[pgenlib] support for `int8_t` in `read_alleles` and `read_alleles_and_phasepresent`

chrchang / plink-ng

A comprehensive update to the PLINK association analysis toolset. Beta testing of the first new version (1.90), focused on speed and memory efficiency improvements, is finishing up. Development is now focused on building out support for multiallelic, phased, and dosage data in PLINK 2.0.

https://www.cog-genomics.org/plink/2.0/

408 stars 123 forks source link

[pgenlib] support for `int8_t` in `read_alleles` and `read_alleles_and_phasepresent` #234

Closed aryarm closed 1 year ago

aryarm commented 1 year ago

In the read_alleles section of the python_api for Pgenlib it says https://github.com/chrchang/plink-ng/blob/8203270cfc0769264bb884387c33b2eec6b77ba9/2.0/Python/python_api.txt#L85-L87

Our team is working with large datasets like the UK Biobank, and it would be very helpful to load alleles in int8_t instead of int32_t. Is that also outside of the scope of the API? Can you provide any guidance on how to adapt pgenlib to support this?

chrchang commented 1 year ago

Once this type of consideration is important, you shouldn't only be working in Python.

The underlying data representation is based on packed 2-bit values, so it's actually easier to write a function to return packed 2-bit values than to return int8_ts, and most code operating on these packed values is more naturally written in C/C++/Cython than Python.

rborder commented 1 year ago

I think this would be useful even though Python is suboptimal for this kind of data. Specifically, Python is great for prototyping methods that might eventually be implemented in a compiled language and it would be really be handy to be able to read in phased haplotype data for such use cases while keeping the memory requirements low.

aryarm commented 1 year ago

@chrchang, what about if Pgenlib had a method to return packed bit arrays directly, if all of the requested genotypes are biallelic? Pgenlib could load them into an array that could be operated upon later using numpy's elementwise bit operations

or, if anyone wanted to unpack them to an int8, they could just use np.unpackbits

perhaps this is a bit too specific to our use case, though?

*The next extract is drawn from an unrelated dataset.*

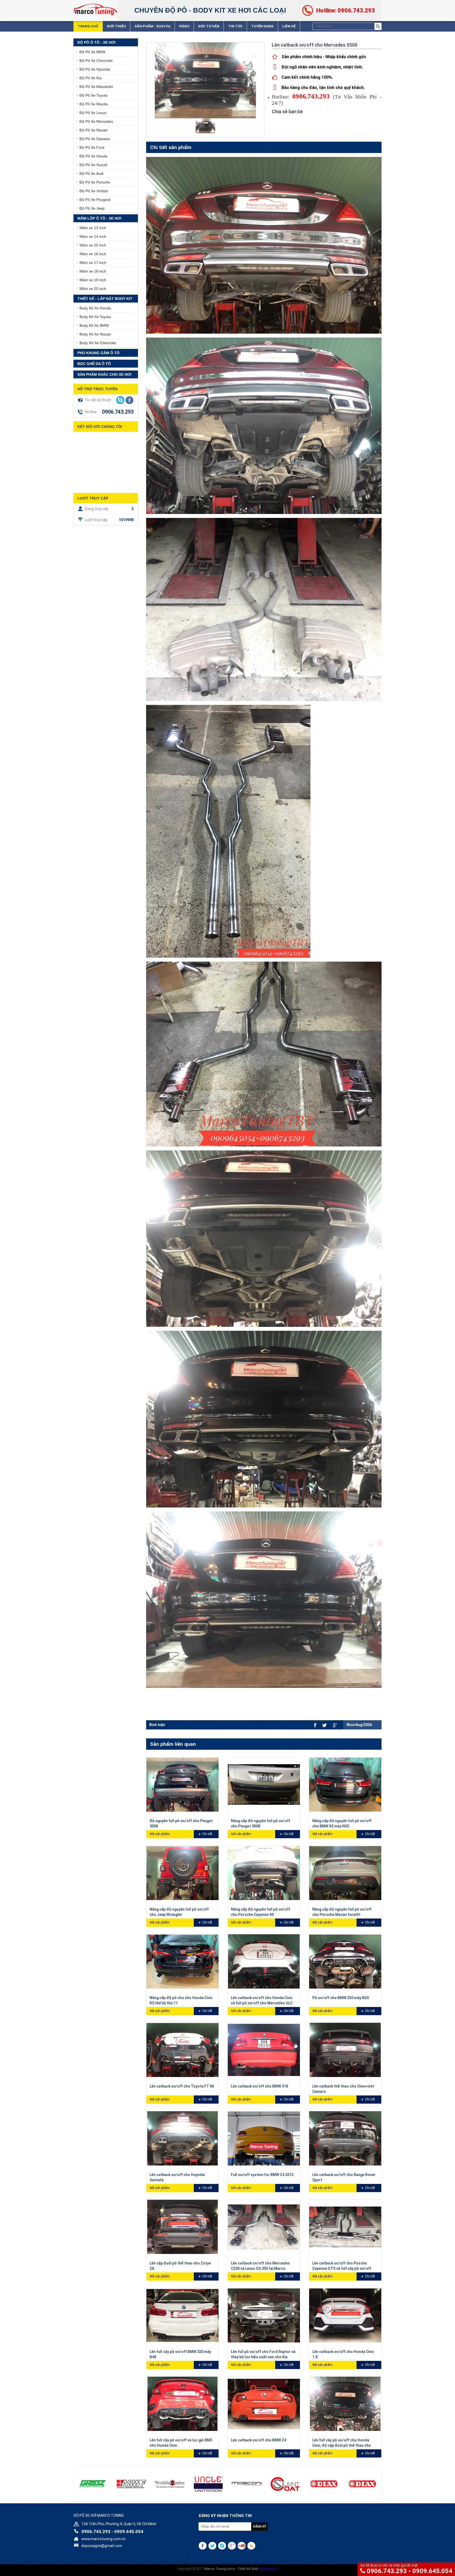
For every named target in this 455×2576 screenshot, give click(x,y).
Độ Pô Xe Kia (91, 78)
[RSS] (251, 2546)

in our situation, I was hoping to load a packed bit array into python, perform some indexing and bitwise operations using numpy, and then write the resulting packed bit array to a new pgen file

I'd be happy to fork and try to make a PR for that, if you would be willing to point me in the right direction

chrchang commented 1 year ago

I think this would be useful even though Python is suboptimal for this kind of data. Specifically, Python is great for prototyping methods that might eventually be implemented in a compiled language and it would be really be handy to be able to read in phased haplotype data for such use cases while keeping the memory requirements low.

You can already keep memory requirements low by reading a single variant at a time and converting to int8_t (or even a packed bitarray) before reading the next variant.

rborder commented 1 year ago

You can already keep memory requirements low by reading a single variant at a time and converting to int8_t (or even a packed bitarray) before reading the next variant.

True, though it will be slow to implement in python. But it sounds like this is out of scope for pgenlib? Totally fair if so

chrchang commented 1 year ago

This is out of scope for Python pgenlib, yes, because Python is an awful tool for the job anyway if this amount of additional overhead actually matters.

The most accessible language that allows for reasonably-fast code here seems to be Go. I don't see much academic use, but if that starts to change I'm open to building out a Go pgenlib interface.

rborder commented 1 year ago

Python is an awful tool

Awful convenient!

But how about reading the packed bitarrays in directly as suggested @aryarm?

chrchang commented 1 year ago

The point is that building this directly into Python pgenlib barely even makes a difference. You can already save memory by loading one variant at a time and then packing the output, and this doesn't take much additional code. That additional code is slow, but not as slow as any main loop that would actually operate on the data. This goes double if you attempt any bit-packing.